[REC] (2007)
Directed by:
Jaume Balagueró,
Paco Plaza

Starring:
Manuela Velasco ... Ángela Vidal
Ferran Terraza ... Manu
Jorge-Yamam Serrano ... Policía Joven
Pablo Rosso ... Pablo

Country: Spain
Runtime: 78 min
AKA: Rec
   
         

Claustrophobia is scary. Zombies are scary. The dark is scary. All three elements are woven together perfectly in this Spanish chiller from Jaume Balaguero and Paco Plaza, who are pretty much resurrecting the Spanish horror film on their own. You might have seen the American remake, Quarantine, but let me assure you that the original is much scarier and a thousand times more believable.

The film begins in a fire station where our heroine Angela is filming a segment for a news program called "While You're Asleep". This sets up the reason for the film looking like a Blair Witch ripoff, but that couldn't be farther from the truth. In the first 7 minutes Angela jokes and plays around with her segment and the firemen, and everything comes off incredibly real. This is important. Very soon after we believe everyone is not acting, the firemen get called into action. Angela and her cameraman tag along and follow two firemen into an apartment building where the neighbors are complaing about the screams coming out of an old ladies apartment.

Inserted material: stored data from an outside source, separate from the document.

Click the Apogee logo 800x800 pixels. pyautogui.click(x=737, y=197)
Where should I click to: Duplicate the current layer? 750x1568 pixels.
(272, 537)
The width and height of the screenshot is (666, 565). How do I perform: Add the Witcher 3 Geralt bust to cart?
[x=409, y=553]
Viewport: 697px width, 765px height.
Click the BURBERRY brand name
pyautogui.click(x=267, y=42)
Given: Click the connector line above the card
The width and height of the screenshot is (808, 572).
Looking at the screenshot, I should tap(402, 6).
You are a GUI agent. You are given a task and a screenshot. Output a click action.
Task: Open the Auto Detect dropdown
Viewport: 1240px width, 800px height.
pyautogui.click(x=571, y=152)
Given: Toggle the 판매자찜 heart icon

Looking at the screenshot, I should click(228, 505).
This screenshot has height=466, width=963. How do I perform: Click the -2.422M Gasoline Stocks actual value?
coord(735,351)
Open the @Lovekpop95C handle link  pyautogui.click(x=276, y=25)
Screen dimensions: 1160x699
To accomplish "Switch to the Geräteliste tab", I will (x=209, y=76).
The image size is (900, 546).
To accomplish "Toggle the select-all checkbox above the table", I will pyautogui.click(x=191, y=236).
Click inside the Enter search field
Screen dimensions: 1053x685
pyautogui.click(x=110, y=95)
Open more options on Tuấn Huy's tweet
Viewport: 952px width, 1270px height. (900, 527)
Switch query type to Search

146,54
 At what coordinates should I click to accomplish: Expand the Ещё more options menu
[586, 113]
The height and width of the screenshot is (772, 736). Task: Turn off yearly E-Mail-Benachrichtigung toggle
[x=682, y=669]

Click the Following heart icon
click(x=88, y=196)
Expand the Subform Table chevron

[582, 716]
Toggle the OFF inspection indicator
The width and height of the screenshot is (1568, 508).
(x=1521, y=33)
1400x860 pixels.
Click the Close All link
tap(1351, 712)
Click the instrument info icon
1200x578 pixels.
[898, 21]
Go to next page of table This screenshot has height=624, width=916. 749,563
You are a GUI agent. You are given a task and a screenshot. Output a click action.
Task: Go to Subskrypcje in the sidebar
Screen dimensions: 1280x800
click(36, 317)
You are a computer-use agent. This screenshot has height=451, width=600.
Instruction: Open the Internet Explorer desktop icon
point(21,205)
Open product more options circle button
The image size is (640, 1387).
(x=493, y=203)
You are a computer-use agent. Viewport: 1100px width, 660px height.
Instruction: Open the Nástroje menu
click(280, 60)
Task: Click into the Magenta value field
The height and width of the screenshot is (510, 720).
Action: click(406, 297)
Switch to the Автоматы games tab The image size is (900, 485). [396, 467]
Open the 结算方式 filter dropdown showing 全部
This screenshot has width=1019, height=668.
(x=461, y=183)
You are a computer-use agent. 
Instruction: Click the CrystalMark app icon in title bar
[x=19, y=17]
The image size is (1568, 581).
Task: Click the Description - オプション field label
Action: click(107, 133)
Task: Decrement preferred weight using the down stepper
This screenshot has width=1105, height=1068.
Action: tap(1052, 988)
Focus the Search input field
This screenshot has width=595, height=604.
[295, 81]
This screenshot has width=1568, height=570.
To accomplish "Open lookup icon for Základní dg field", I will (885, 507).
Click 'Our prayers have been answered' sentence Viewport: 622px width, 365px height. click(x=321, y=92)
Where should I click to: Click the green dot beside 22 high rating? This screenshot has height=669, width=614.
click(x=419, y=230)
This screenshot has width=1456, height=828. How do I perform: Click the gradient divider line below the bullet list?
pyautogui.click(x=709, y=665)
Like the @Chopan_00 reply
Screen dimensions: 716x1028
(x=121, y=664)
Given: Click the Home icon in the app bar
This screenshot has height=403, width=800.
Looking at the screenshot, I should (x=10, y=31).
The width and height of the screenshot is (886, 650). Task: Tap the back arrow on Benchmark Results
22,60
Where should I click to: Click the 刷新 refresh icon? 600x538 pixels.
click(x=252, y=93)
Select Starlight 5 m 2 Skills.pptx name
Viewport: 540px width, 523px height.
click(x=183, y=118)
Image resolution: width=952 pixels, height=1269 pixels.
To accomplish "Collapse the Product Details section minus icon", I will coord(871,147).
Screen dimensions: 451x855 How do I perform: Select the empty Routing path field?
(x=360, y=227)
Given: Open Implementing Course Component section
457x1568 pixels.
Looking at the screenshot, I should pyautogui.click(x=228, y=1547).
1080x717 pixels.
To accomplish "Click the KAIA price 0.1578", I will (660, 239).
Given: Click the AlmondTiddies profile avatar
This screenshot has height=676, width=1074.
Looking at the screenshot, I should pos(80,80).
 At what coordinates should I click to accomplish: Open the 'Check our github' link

They run upstairs with the cops that have responded to the scene and find the old lady bloody and out of her freaking mind! She bites one of the cops and all hell breaks loose. It is obvious that something is going wrong here and as soon as they help the bleeding cop back down to the lobby they find that more police and even the military have arrived and have quarantined the building for some strange reason. They try their best to escape but soon the infection or whatever you want to call it starts to spread and more people get bit and the neighbors start to freak out. A doctor is let into the building to test everyone and explains that a strange virus was detected in one of the neighbor's pets and that tipped them off that something extremely aggressive was infecting people and making them extremely aggressive.

All hell breaks loose yet again as the zombies break free from their bonds and the survivors try to survive the best they can in the dark apartment building with a winding spiral staircase running right through the heart of it. At the end they try to give us an explanation for the outbreak, linking it to an old case of a little girl who according to the church was possessed by demons. The man who lives in the attic apparently studied the phenomena and found it was caused by a virus and not by the devil. The girl is actually still in the house and is let loose at the end. She is the scariest, most realist zombie I have ever seen! If you know Rubber Johnny, you know what I mean when I say realistic and scary.

The film not only has better acting than Quarantine, but there is better camera work, and there is this creepy, moaning soundtrack playing subtly under the action of the film that really helps to unnerve the viewer. The film excellently captures the jump-out scares of a haunted house. The only problem with the film is that the infection takes a long time to resurrect the dead throughout the beginning, but by the last twenty minutes, everyone becomes a zombie immediately. This is a cheat, but such a minor one that it didn't really bother me that much. This is an intense, and scary movie that I promise will have you jumping our of your seat at least a rotting handful of times.